Aim of the task |
Repeat every line from the line containing "At what coordinates" to the end of the data, exactly. Leave the pictures out.

Provided data |
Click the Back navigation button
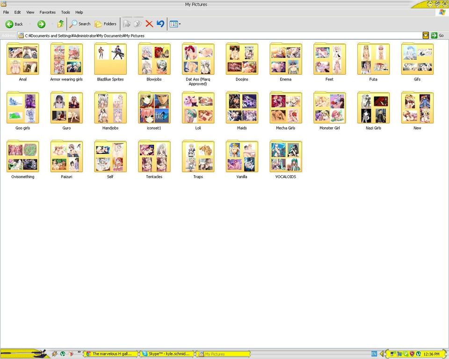This screenshot has width=449, height=359. click(x=14, y=24)
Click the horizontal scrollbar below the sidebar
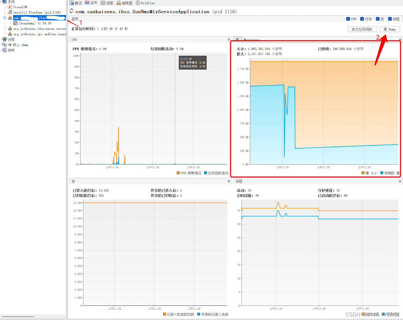 tap(18, 316)
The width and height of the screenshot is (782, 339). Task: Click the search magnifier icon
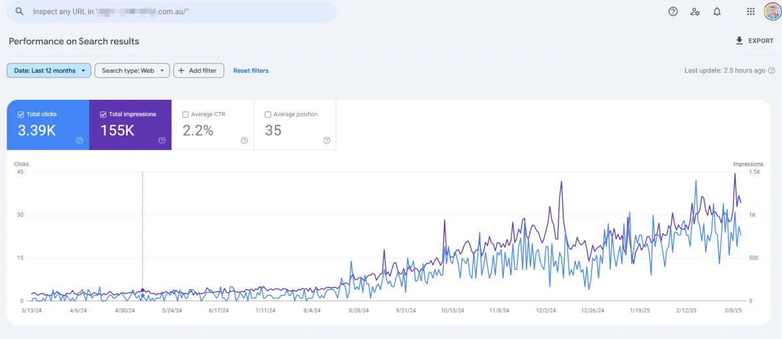[20, 12]
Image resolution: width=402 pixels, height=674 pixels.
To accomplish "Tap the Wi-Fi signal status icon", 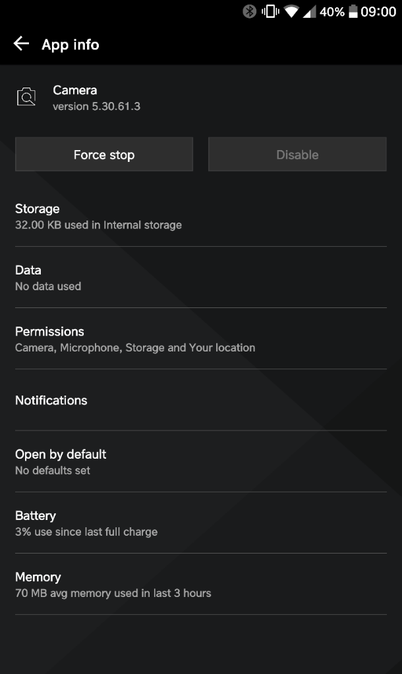I will pos(291,12).
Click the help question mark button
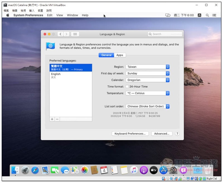Screen dimensions: 223x183 click(x=177, y=134)
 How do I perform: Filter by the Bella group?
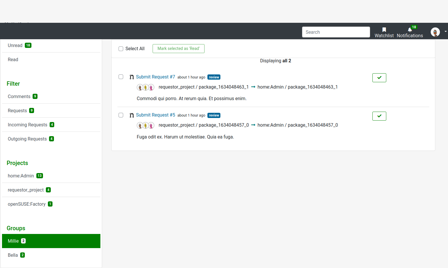click(13, 255)
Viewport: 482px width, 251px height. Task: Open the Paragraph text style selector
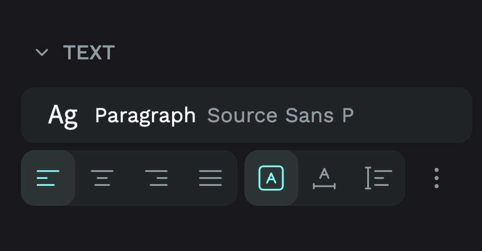[x=145, y=115]
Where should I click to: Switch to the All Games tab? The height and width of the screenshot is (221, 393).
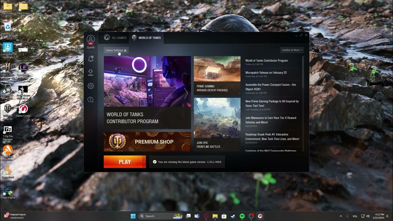point(115,38)
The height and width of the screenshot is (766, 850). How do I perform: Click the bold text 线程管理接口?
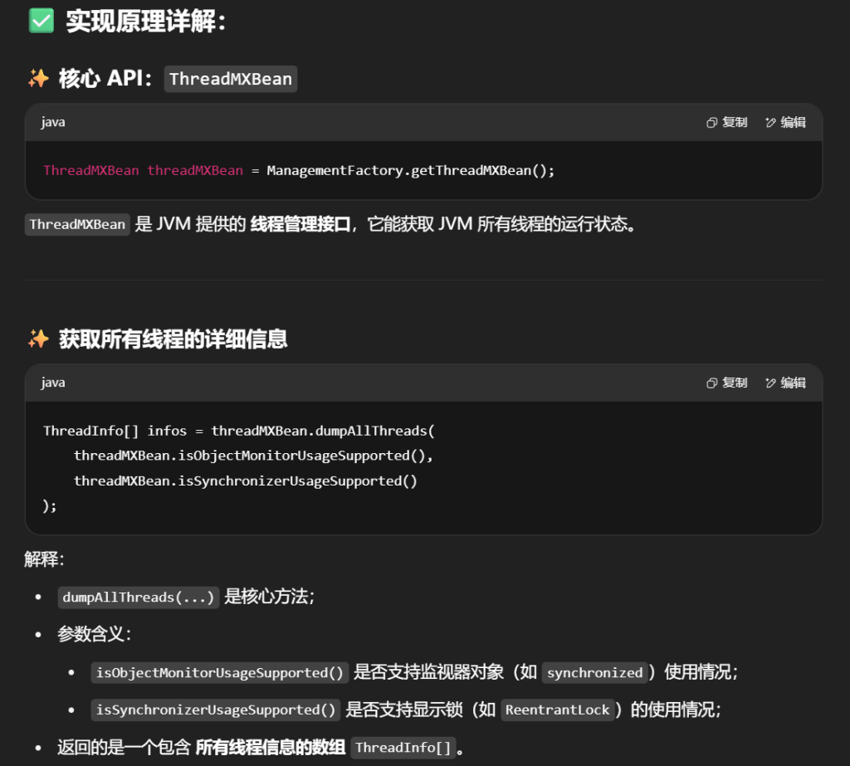[x=300, y=225]
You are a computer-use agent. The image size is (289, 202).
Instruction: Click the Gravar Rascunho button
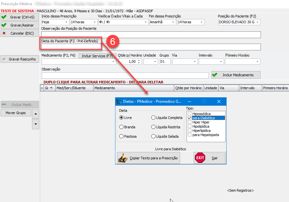[x=20, y=59]

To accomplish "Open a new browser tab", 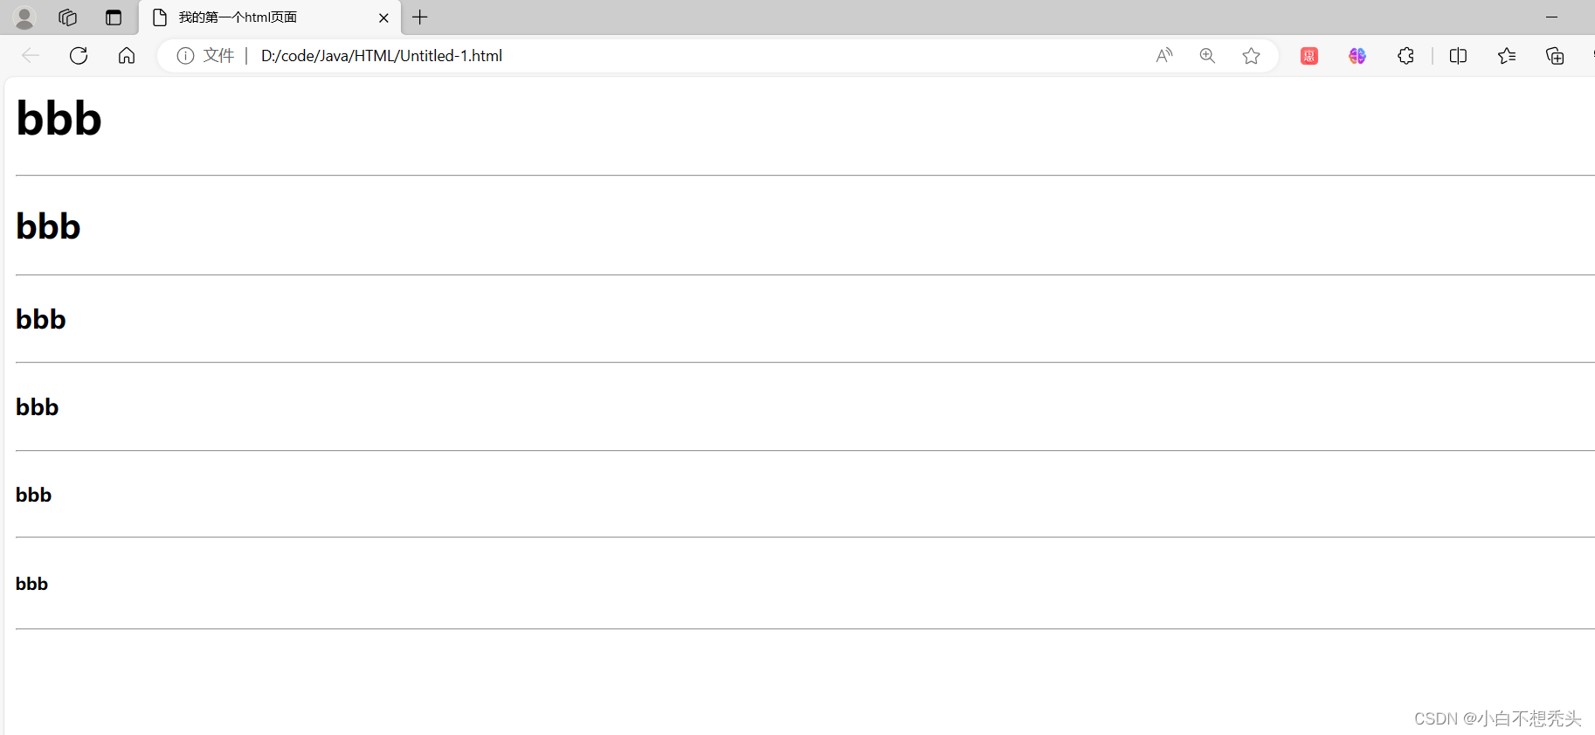I will (420, 17).
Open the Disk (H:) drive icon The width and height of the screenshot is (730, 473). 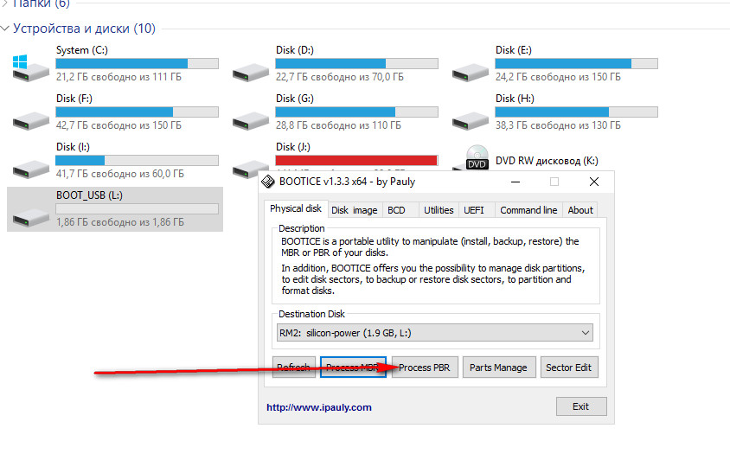click(x=470, y=117)
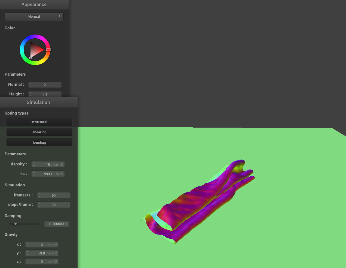The height and width of the screenshot is (268, 346).
Task: Click the Normal parameter spinner arrows
Action: point(30,85)
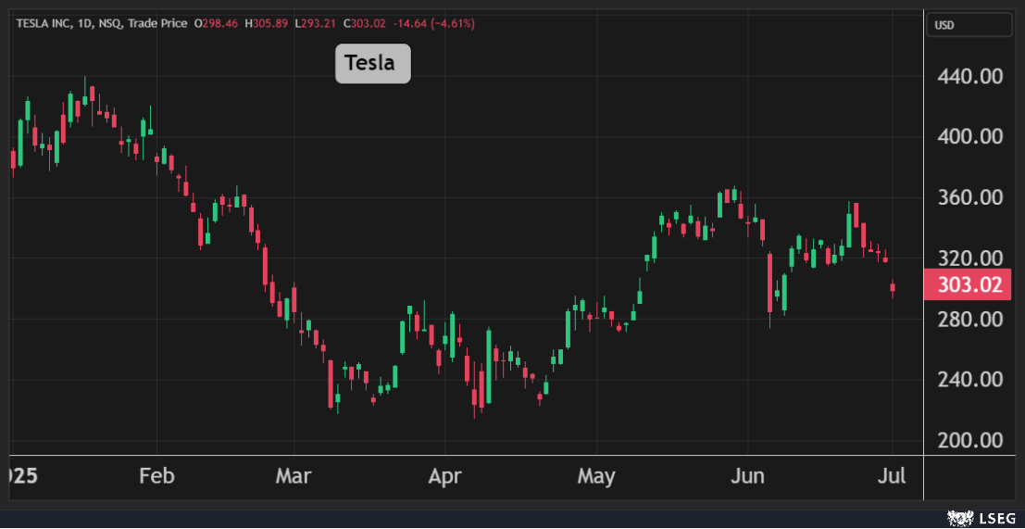The width and height of the screenshot is (1025, 529).
Task: Select the 240.00 price axis label
Action: point(969,380)
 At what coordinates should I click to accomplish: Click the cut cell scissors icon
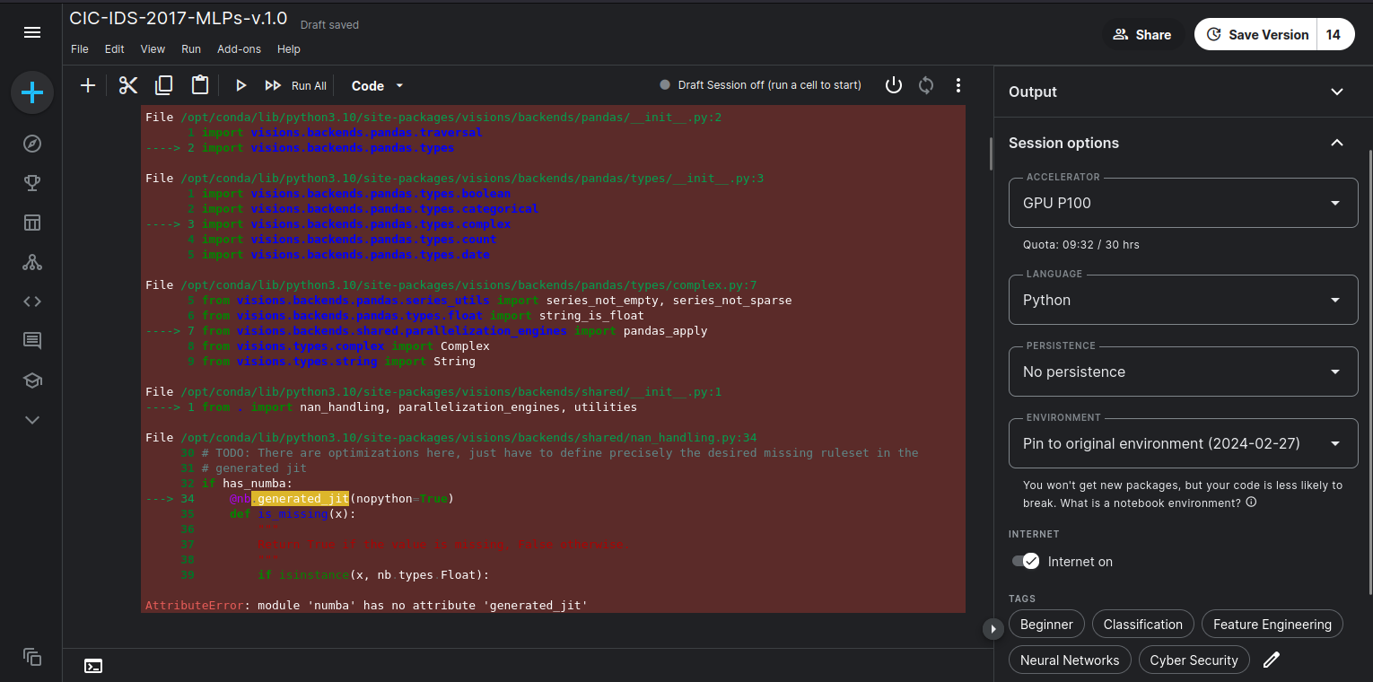click(x=128, y=85)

Result of the exercise |
 At what coordinates should I click to accomplish: Click the cut cell scissors icon
click(x=128, y=85)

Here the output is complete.